Most parents who have children with eczema tend to be very conscious about food as they try to identify and eliminate foods that trigger an eczema attack.
In Prof Hebert's experience however, parents are frequently unable to correctly identify the trigger for their child's eczema, especially with the amount of processed foods we consume.
Also, removing food triggers is only effective in the early years for the 10 per cent of atopic eczema patients in whom food is a trigger.
This is because the body's immune system and skin remains dynamic throughout one's lifetime, hence, one builds up tolerance as they grow, says Dr Leong.
He stresses that there is no one-size-fits-all management method for eczema, as the patient's condition may change with age and their environment.
Physicians today use a combination of inside-out and outside-in therapies, where dietary control and effective moisturising are both used to achieve the best results in disease control.
Inside-out therapies refer to finding out the triggers that cause a flare-up and making dietary changes to reduce the incidence, while outside-in involves treating the condition from the outside (on the skin surface) using topical products and strategies.
For Rachel, her daughter's condition improved after she stopped using harsh soap in the shower, switching instead to gentle and specially formulated cleansers and moisturizers without fragrance, preservatives or strong sanitisers.
Prof Hebert shares that baths should be limited to about 10 minutes to prevent loss of lipids in the skin.
Emollient creams should also be applied immediately following a bath, to trap water in the skin, as bathing without moisturizing can be drying to the skin.
Ideally, parents, physicians and the child should sit down together to discuss the therapies they prefer, as it involves their daily regimen.

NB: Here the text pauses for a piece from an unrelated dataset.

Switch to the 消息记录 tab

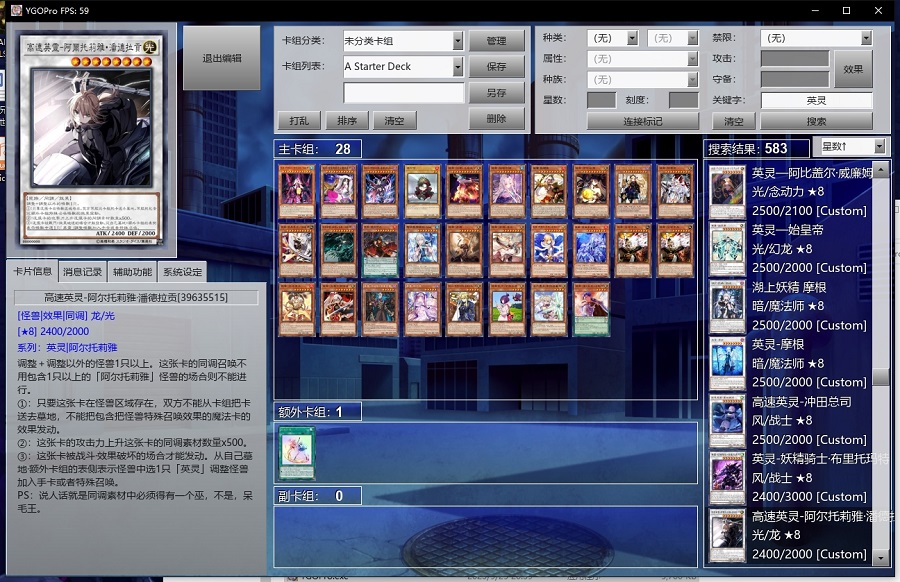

Prof Hebert says that parents should be given specific guidelines to help them while allowing them to explore what method suits them and their child best.
Patients and parents also need to know how to use topical corticosteroid creams and ointments carefully, as excessive and prolonged usage can result in thinning of the skin.
This includes using only a thin layer once a day, and no longer than two to four weeks of continuous application.
Patients also need to be careful to avoid using potent topical steroids on the face, as the skin there is thinner and more likely to absorb higher amounts of the cream.
Once the inflammation subsides, patients should switch strategies and embark on proactive management with moisturisers that have anti-inflammatory and anti-itch properties to further suppress the "invisible inflammation", which remains within the skin.
Prof Hebert stresses that parents or patients cannot expect to find an immediate solution by making a one-time trip to a clinic.
Patients often have to try several treatments to determine which one works.
Sometimes, they even have to rotate different regimens to prevent drug tolerance that may develop when using the same treatment over a prolonged period.
Both Prof Hebert and Dr Leong agree that a common problem is that most parents and patients get impatient when they do not see fast results on anti-inflammation drugs or antibiotics, so they take a shortcut by purchasing a steroid cream or an intramuscular injection at the pharmacy for immediate relief. Some even resort to alternative therapies such as homeopathy.
While they may gain immediate relief, Dr Leong warns that they will miss out on learning more about their disease progression, and how they can better manage their next flare-up, manage itchiness, taper down the inflammation, how to reduce colonisation of bacteria, and how to reduce the impact of different kinds of moisturising cleansers.